En vertu de l’article 18-2 de la loi Sapin 2, une personne réalise une action de représentation d’intérêts quand elle entre en communication avec un responsable public en vue d’influer sur une décision publique. Tous les modes de communication sont pris en compte : il peut s’agir d’une rencontre physique, d’une conversation téléphonique ou par vidéoconférence ou de l’envoi d’un courrier, d’un e-mail ou d’un SMS. L’entrée en communication doit cependant avoir lieu à l’initiative du représentant d’intérêts. Cette condition permet d’écarter, par exemple, toutes les interventions effectuées dans le cadre d’une consultation publique ou d’une audition organisée par un responsable public.
Le critère de l’influence sur une décision publique a aussi une portée très large. Aux yeux de la Haute Autorité, il est rempli dès l’instant où un représentant d’intérêts se rapproche d’un responsable public pour évoquer une décision publique. Une exception est toutefois prévue pour les démarches liées à la délivrance d’une autorisation ou au bénéfice d’un avantage dont l’attribution constitue un droit pour les personnes qui remplissent les conditions légales pour l’obtenir. Au-delà de cette exception, les communications se limitant à des demandes d’information ou d’interprétation d’une décision publique ne sont pas considérées comme ayant pour objet d’influer sur une décision publique. Il en va de même lorsqu’un représentant d’intérêts transmet à un responsable public des informations sur ses activités, sans lien direct avec une décision publique.
Qui sont les responsables publics visés ?
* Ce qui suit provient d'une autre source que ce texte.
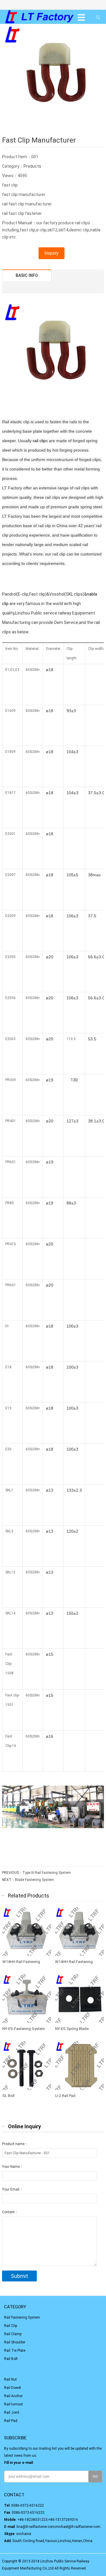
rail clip (39, 440)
La loi Sapin 2 fixe une liste exhaustive des décideurs publics à l’égard desquels une communication peut constituer une action de représentation d’intérêts. Pour l’heure, cette liste comprend les membres du gouvernement et des cabinets ministériels, les collaborateurs du président de la République, les parlementaires et leurs collaborateurs, les secrétaires généraux des ministères, les directeurs d’administration centrale, les préfets, les membres des autorités administratives indépendantes. A compter du 1er juillet 2018, elle s’étendra à d’autres agents publics (en particulier, certains chefs de service et sous-directeurs au sein des administrations centrales) et surtout aux principaux élus locaux et à leurs directeurs, directeurs adjoints et chefs de cabinet.
Quelles sont les décisions publiques concernées ?
Pour donner le plus d’effet possible au dispositif, la notion de «décision publique» a été très largement entendue. Celle-ci englobe aussi bien les actes unilatéraux (lois, règlements ou décisions individuelles) que les contrats (qu’ils soient d’ailleurs publics ou privés). Il peut ensuite s’agir d’une décision «en vigueur» ou «en projet». En revanche, semblent exclus de cette définition les actes dépourvus de tout effet juridique ou de tout caractère normatif comme les avis, les recommandations ou les propositions formulés par une autorité administrative.
Conclusion
En conclusion, contrairement à ce que l’on pourrait penser de prime abord, le dispositif prévu par la loi Sapin 2 pour les représentants d’intérêts ne s’adresse pas seulement aux professionnels du lobbying. Son champ d’application étant très étendu, il est susceptible de concerner un grand nombre d’autres acteurs : entreprises (publiques ou privées), associations, fondations ou syndicats. Il est important que les organisations qui entretiennent des rapports réguliers avec les pouvoirs publics déterminent si elles sont ou non des représentants d’intérêts et si elles doivent s’inscrire sur le répertoire. Cet examen suppose d’établir une cartographie précise des personnes qui, au sein de l’organisation, ont effectué des actions de représentation d’intérêts, des responsables publics approchés, des décisions publiques visées et des modes d’entrée en communication. Les sanctions prévues en cas de manquement d’un représentant d’intérêts à ses obligations déclaratives – un an d’emprisonnement et 15 000 euros d’amende – ne sont pas anodines.